What to expect from equity markets in 2023

Monetary policies will remain the key determinant of the direction of equity markets and the choice between growth and value.

Zehrid Osmani, portfolio manager at Martin Currie, said adjusting monetary policy expectations had been the dominant driver of share price returns in 2022.

Osmani expects this trend to continue in 2023 whilst the uncertain environment around inflation remains.

The big question is how much central banks will need to continue to hike interest rates to combat the elevated inflationary pressures.

Central banks are focused on inflation. They have effectively moved from doing whatever it took to prop up growth to whatever it takes to reduce inflationary pressures.

During 2023, if inflationary prints overshoot expectations, monetary policies will likely need to further adjust upwards.

It will weigh negatively on equity returns and quality growth style, to the detriment of value.

Inversely, if inflation undershoots, monetary policy expectations will adjust downwards, supporting equity markets and the quality growth style.

“There is a likelihood that central banks start shifting their focus toward growth in 2023 if recessionary concerns grow significantly, as we detail further down,” Osmani said.

A sharp slowdown in 2023 remains Martin Currie’s core scenario.

“With leading indicators both on the manufacturing and services sides continuing to deteriorate, we believe that 2023 will be a year of low growth at the global and U.S. levels,” he said.

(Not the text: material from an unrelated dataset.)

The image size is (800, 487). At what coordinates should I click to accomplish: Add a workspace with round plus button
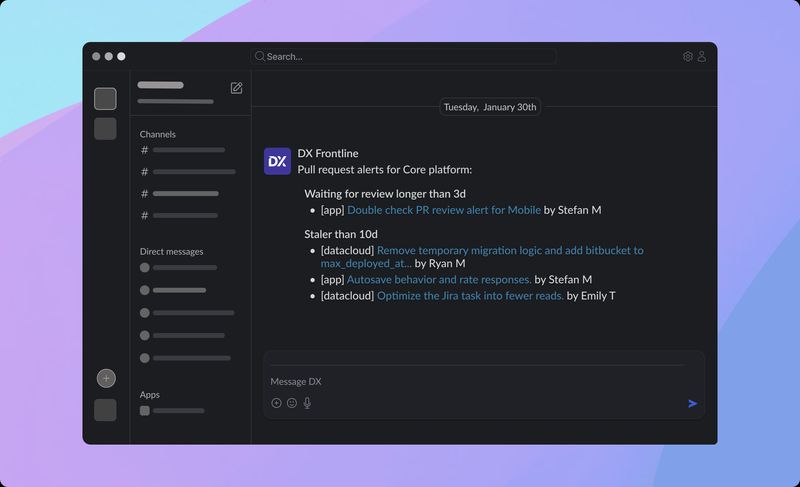[x=106, y=378]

“We also believe that Europe is heading into stagflation.”

“An ongoing sharp slowdown in 2023 remains our core scenario at the global level with a probability of 65% to 70%.”

“We have also increased the probability of global stagflation in 2023 to 30% to 35%, up from 25% to 30% previously.”

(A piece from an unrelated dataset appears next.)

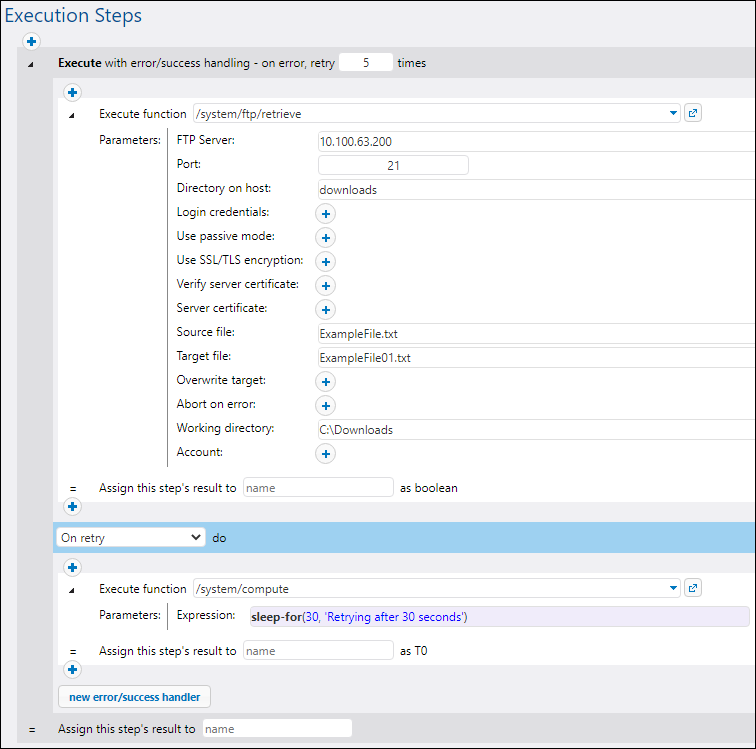Add the Server certificate parameter value

[326, 309]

The Chinese economy will be a key determinant of the global economic cycle since it is the second largest globally.

It will be difficult to predict the momentum in the Chinese economy, given the ongoing internal policy of zero-COVID, which could lead to periodic renewed regional lockdowns.

“China will be unlikely to change its stance on its zero-COVID policy, given its less active and less efficacious vaccination program and healthcare infrastructure,” he said.

“Any shift in policy stance on this front by Chinese authorities could lead to a rapid improvement in the country’s leading indicators.”

The improvement would, in turn, lead to an improvement in the global economic cycle.

For Europe, Martin Currie maintains its probability of stagflation at 70%, with a probability of a sharp slowdown at only about 30%.

Europe’s economic momentum will be influenced by Chinese indicators, given the exposure to China by the European Union region and the more cyclical exposure of the European market.

Energy supply risks in Europe will likely come back in focus again as we approach the winter 2023 months.

Any renewed risk of energy rationing could put further downward pressure on economic activity in that region in the second half of the year.

Geopolitical risks remain omnipresent, both in Europe and Asia.

The Russia-Ukraine conflict remains an important focal point, with a risk of escalation in the conflict and broadening of the conflict to the NATO block.

The ongoing energy supply risk for Europe will also be important, with the EU block needing to continue to make progress toward eliminating its dependence on Russian gas.

“Ultimately, we believe that Russia’s importance on the international scene will have been permanently diminished,” Osmani said.

“A resolution to this conflict could be an important driver of a risk-on rally in European equities in our view.”